More than 1,000 unreleased recordings of lectures by
L. Ron Hubbard and
reams of corresponding writings have been unveiled in the
culmination of a 25-year project to locate, restore and transcribe
lost pieces of the Scientology founder's work.
Though sure to be derided by the church's many critics, its
followers say the materials amount to an opportunity to deepen
understanding of the religion and to release the last known
unpublished Hubbard works dealing with Scientology and
Dianetics.
"It would be like discovering that Buddha, unbeknownst to
anybody, had sat down and wrote down the entirety of his
discoveries and it could be verified that he wrote it," said
Tommy Davis,
the church's top spokesman.
The new
materials were announced in a New Year's celebration at the
Shrine Auditorium in Los Angeles that was broadcast to churches
around the world last week and include 1,020 lectures and hundreds
of corresponding booklets from courses and other sessions with
Scientology ministers from 1953 to 1961. They include discussions
of how Hubbard arrived at the principles of Dianetics and his
research on everything from decision-making to personal
responsibility.
They were recovered through a painstaking hunt that led members
to find tapes and papers in a basement in Wichita, Kan., a storage
trailer in Phoenix, and a garage in Oakland, Calif., among other
places. Some of the materials were believed to have been lost.
"We've been able to restore lectures we literally never thought
would be heard again," Davis said.
The release marks the third and final batch of Hubbard works to
be distributed as part of the decades-long project initiated by
Hubbard himself but carried out after his 1986 death by the
church's current leader, David Miscavige.
Releases in 2005 and 2007 included updated versions of 18 basic
Scientology books to correct transcriptional errors, as well as
hundreds of other lectures given by Hubbard.
"It's so huge for our religion having these materials. It's
really a renaissance," said Davis. "It's as if it's a rediscovery
of our own scriptures and what they hold and what they mean."
All the materials — contained on 970 compact discs and
corresponding booklets in 57 binders — are being shipped out of a
Los Angeles warehouse to Scientology churches worldwide. Unlike
writings related to upper-level coursework, they are not considered
confidential; they are available to those outside the church and
members of all levels.
They're also available for sale to members for about $7,500, a
price likely to raise some eyebrows, though the church insists no
one will be denied access to the materials simply because they
don't have the money.
Reading rooms at Scientology centers worldwide, and at its
spiritual headquarters in Clearwater, are full of members poring
over Hubbard's words, and the founder's quotes are frequently
uttered by followers. The publication of Hubbard works, even if
they contain just seemingly minor revisions, is of interest to the
most devoted Scientologists.
"Scientologists are literalists, fundamentalists in the sense
that they take Hubbard's writings as literally true," said David
Bromley, a professor of religion and sociology at Virginia Commonwealth
University who has written extensively about Scientology.

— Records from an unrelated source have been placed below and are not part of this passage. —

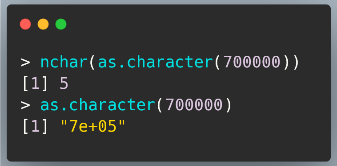This screenshot has width=337, height=166.
Task: Click the [1] index before 5
Action: tap(35, 83)
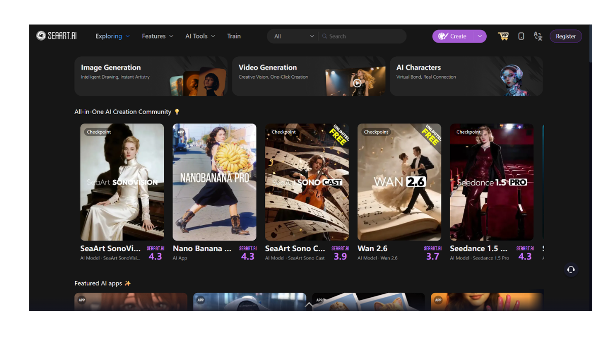Click the scroll-up chevron at page bottom
The width and height of the screenshot is (609, 342).
click(309, 305)
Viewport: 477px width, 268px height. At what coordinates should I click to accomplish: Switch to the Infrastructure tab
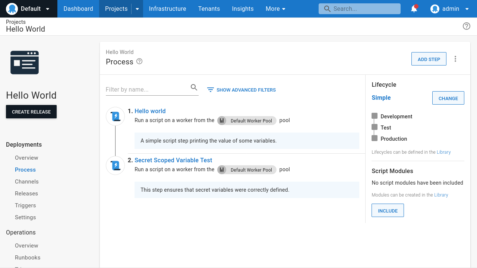click(x=167, y=9)
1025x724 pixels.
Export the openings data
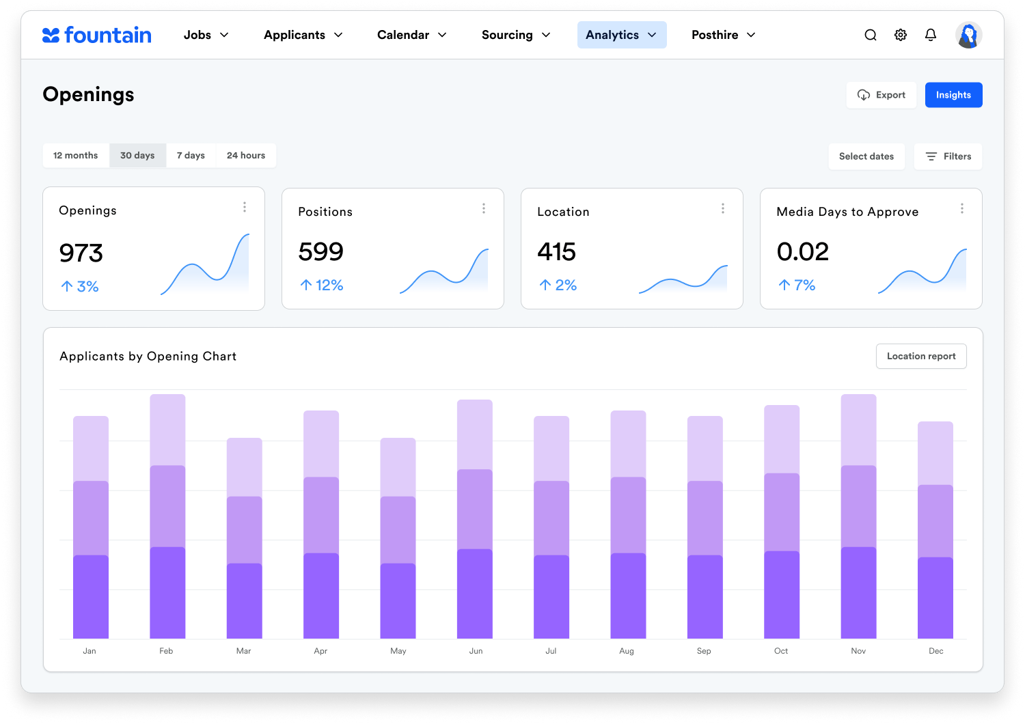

Founded in the 1950s by Hubbard, a prolific science fiction
writer, Scientology teaches followers they are immortal spiritual
beings, or thetans, who live on after death. The church says there
is a supreme
being but its practices do not include the worship of a
god.
It has enjoyed worldwide growth and exposure unlike any other
new religious movement, but has also been routinely called a cult
in which members are scammed and abused. The church claims millions
of followers in the U.S. and millions more internationally, though
one respected count, the American Religion Identification Survey,
reported the estimated number of Americans who identify as
Scientologists plummeted from 55,000 in 2001 to 25,000 in 2008.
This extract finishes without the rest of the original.